La lecture est essentielle. Elle permet de transmettre un savoir, une émotion, une expérience. Elle est là à attendre patiemment qu’on décide de l’approcher. Elle est la gardienne d’un héritage, temple du savoir. Elle est l’endroit caché d’une multitude de souvenirs, de chefs-d’oeuvre, de mauvais goûts.


Lire nous transporte, nous ouvre l’imaginaire. Lire nous apprend, nous souvient, nous redresse et nous découvre. Lire est source de toute chose.

Mais que lire? Tout et rien. Tout est bon à lire, rien ne l’est si son contenu ne nous parle pas. Lire est une invitation à se découvrir. Rien n’est forcé, rien n’est nécessaire. Lire est la fusion d’une intention et d’un contenu.

Lire, c’est s’arrêter, regarder dehors et s’apercevoir qu’il fait beau, ou au contraire, qu’il fait gris, les nuages dansent dans le ciel, les oiseaux, tantôt silencieux, tantôt bruyants volent et se posent. Lire, c’est s’endormir sur une page, la lire et la relire, l’oublier, s’en souvenir, s’arrêter, imaginer notre vie, ce qu’elle fut, ce qu’elle aurait pu être, ce qu’elle sera. Lire, c’est se retourner, rire, pleurer et vivre.
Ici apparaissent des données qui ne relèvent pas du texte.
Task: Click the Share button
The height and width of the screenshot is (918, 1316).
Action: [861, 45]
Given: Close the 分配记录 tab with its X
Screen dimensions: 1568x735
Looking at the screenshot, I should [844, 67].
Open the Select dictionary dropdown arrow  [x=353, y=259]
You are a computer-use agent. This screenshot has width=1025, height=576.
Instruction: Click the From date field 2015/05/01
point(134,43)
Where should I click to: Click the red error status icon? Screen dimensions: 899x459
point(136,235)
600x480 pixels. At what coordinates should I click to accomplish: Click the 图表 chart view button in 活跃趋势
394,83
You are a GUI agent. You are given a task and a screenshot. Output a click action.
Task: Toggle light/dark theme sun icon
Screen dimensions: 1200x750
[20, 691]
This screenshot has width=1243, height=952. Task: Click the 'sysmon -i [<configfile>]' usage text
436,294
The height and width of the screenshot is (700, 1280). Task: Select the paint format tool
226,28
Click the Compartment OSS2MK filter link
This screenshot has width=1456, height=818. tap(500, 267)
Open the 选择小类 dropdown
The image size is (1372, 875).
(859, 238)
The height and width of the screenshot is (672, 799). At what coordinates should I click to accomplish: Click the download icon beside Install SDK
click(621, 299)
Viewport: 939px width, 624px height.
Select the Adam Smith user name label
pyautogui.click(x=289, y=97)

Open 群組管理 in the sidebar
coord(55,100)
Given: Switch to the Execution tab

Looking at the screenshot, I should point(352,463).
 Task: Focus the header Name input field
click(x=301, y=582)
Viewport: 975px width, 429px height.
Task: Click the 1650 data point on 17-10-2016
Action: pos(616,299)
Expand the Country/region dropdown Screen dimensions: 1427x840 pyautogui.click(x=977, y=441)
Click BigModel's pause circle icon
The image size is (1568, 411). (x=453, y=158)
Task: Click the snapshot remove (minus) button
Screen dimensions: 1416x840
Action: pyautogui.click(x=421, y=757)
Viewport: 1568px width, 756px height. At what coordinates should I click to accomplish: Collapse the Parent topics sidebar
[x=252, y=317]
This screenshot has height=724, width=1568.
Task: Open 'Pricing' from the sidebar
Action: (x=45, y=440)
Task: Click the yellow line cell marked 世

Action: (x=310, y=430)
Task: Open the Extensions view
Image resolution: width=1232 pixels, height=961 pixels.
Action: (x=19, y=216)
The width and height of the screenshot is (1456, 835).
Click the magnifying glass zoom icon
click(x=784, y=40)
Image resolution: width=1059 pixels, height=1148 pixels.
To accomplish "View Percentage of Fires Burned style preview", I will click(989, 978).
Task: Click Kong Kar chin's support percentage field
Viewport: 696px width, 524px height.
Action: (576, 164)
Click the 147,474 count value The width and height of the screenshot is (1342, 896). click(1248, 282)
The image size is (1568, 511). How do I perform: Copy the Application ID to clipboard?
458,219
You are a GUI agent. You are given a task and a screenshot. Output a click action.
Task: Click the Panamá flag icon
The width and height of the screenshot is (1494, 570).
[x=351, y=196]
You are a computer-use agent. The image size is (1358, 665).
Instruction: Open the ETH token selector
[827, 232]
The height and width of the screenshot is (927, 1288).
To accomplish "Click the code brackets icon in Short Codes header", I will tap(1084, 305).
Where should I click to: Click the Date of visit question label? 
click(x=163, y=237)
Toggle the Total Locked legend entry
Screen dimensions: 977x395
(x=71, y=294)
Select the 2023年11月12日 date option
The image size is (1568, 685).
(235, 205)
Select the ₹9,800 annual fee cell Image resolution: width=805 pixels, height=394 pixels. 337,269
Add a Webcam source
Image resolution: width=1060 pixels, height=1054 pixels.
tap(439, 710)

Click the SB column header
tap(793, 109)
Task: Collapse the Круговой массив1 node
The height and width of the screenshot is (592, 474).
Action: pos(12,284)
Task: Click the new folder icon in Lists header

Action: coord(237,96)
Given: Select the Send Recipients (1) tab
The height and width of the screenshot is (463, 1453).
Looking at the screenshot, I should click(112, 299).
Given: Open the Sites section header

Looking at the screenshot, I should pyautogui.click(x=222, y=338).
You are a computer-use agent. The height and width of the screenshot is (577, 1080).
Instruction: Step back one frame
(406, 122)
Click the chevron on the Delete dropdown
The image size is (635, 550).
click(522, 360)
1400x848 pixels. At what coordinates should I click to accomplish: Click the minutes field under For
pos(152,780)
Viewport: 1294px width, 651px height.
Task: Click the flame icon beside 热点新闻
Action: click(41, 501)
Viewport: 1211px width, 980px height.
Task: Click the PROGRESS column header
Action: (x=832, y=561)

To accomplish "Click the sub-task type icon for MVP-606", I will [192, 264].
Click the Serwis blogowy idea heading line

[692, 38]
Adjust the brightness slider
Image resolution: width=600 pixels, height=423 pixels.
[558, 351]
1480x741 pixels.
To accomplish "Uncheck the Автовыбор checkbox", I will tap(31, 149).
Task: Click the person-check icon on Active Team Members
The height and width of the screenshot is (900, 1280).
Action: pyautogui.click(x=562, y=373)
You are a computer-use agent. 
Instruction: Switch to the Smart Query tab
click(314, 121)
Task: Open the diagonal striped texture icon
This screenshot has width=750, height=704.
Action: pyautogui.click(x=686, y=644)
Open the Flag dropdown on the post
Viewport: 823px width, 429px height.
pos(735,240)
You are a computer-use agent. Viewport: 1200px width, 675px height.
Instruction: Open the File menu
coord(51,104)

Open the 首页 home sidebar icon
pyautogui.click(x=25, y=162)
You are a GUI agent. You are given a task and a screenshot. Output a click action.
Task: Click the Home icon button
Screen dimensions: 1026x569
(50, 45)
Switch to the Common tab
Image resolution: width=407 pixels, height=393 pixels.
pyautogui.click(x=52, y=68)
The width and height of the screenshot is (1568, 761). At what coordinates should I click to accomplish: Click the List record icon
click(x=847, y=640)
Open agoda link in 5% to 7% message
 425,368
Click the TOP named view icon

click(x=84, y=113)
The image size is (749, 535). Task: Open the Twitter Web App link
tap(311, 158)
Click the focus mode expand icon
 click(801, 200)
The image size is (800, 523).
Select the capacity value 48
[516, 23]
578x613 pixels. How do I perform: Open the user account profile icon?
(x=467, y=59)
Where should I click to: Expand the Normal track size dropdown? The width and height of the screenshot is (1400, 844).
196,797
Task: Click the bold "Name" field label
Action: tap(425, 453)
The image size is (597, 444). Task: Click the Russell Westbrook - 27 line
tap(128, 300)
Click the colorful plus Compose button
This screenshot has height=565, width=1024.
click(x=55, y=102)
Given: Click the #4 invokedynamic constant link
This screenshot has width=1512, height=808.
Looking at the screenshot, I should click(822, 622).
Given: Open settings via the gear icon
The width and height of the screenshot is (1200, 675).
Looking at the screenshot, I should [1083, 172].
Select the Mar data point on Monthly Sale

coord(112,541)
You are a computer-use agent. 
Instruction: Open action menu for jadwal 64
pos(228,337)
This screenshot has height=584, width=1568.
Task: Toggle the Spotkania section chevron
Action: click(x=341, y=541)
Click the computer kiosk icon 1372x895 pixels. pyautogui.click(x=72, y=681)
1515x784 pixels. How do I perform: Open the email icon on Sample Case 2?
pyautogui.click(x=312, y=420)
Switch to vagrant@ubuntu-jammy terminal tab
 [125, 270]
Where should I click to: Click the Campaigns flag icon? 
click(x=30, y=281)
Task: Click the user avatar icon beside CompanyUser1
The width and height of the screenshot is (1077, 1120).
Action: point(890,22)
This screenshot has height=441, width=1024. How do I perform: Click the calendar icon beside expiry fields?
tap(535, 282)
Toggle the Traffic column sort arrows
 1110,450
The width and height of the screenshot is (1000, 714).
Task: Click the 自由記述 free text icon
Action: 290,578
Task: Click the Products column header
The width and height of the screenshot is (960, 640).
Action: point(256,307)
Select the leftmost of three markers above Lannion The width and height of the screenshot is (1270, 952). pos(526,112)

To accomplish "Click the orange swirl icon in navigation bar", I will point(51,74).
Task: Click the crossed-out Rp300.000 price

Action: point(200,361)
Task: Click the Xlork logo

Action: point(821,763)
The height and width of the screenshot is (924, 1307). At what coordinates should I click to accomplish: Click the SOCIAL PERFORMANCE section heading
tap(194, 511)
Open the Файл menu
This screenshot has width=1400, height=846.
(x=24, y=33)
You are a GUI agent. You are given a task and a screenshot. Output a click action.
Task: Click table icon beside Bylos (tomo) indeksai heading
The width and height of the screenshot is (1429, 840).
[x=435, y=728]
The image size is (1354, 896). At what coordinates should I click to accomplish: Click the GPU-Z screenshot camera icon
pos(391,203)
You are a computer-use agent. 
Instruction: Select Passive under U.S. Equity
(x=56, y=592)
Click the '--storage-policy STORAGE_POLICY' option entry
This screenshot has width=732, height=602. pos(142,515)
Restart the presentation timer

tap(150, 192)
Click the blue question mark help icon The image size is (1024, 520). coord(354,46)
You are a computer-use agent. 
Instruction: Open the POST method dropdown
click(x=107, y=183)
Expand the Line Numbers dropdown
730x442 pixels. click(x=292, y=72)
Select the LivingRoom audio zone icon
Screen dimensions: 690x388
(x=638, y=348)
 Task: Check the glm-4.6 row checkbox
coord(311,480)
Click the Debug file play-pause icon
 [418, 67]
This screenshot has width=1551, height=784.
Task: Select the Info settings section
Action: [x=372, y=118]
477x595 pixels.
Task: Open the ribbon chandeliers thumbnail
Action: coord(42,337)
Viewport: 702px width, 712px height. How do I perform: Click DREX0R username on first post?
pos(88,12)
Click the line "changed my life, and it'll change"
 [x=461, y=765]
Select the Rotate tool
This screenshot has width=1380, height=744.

Se lever, faire du café, profiter de l’odeur qui envahie la pièce, hésiter, un sucre, deux, peut-être du lait.

Lire, c’est respirer, se poser, souffler, reprendre un bouffée d’imaginaire, s’atteler à rendre sa vie plus colorée. Lire, c’est broyer du noir, être triste, inconsolable et finalement, sur une virgule, sourire, sécher ses larmes et avancer. Lire, c’est la sonnerie du téléphone qui nous sort d’un univers propre dans lequel nous voyageons. Lire, c’est poser un marque-page bien soigneusement, une parenthèse dans une vie parallèle. Un moment entre le passé et le futur. Un changement d’univers.

Lire, c’est la théorie quantique sous nos yeux. Plusieurs dimensions, plusieurs vies, plusieurs fins, une même personne, instantanément. Lire, c’est ne pas respecter les règles, se permettre l’impensable, le noir, le rose, le blanc, le gris, les gris, le bleu et la vie. Lire, c’est une ode à l’espoir, une solution à l’indicible, une parenthèse magnifique, une porte à la beauté.

Lire, c’est écrire.

Alors, j’écris, peut-être, pas certain. J’aligne des mots, je crée, j’additionne les lettres et j’espère, je redoute, je me rassure, j’ose, j’imagine et je constate. J’écris et je relis. Je lis pour réécrire. Éternel recommencement, éternel début, histoire sans fin, moral sans histoire, j’écris, une lettre en mène une autre, un mot provoque une phrase, une phrase écrit un texte, une histoire prend forme d’elle-même et me prend par la main. Je la lis et, posant mes mains sur le papier, je griffe une lettre, puis deux, elles me soufflent et me guident vers un nouveau chapitre, une nouvelle histoire. Je lis, j’écris, je m’arrête, je suis.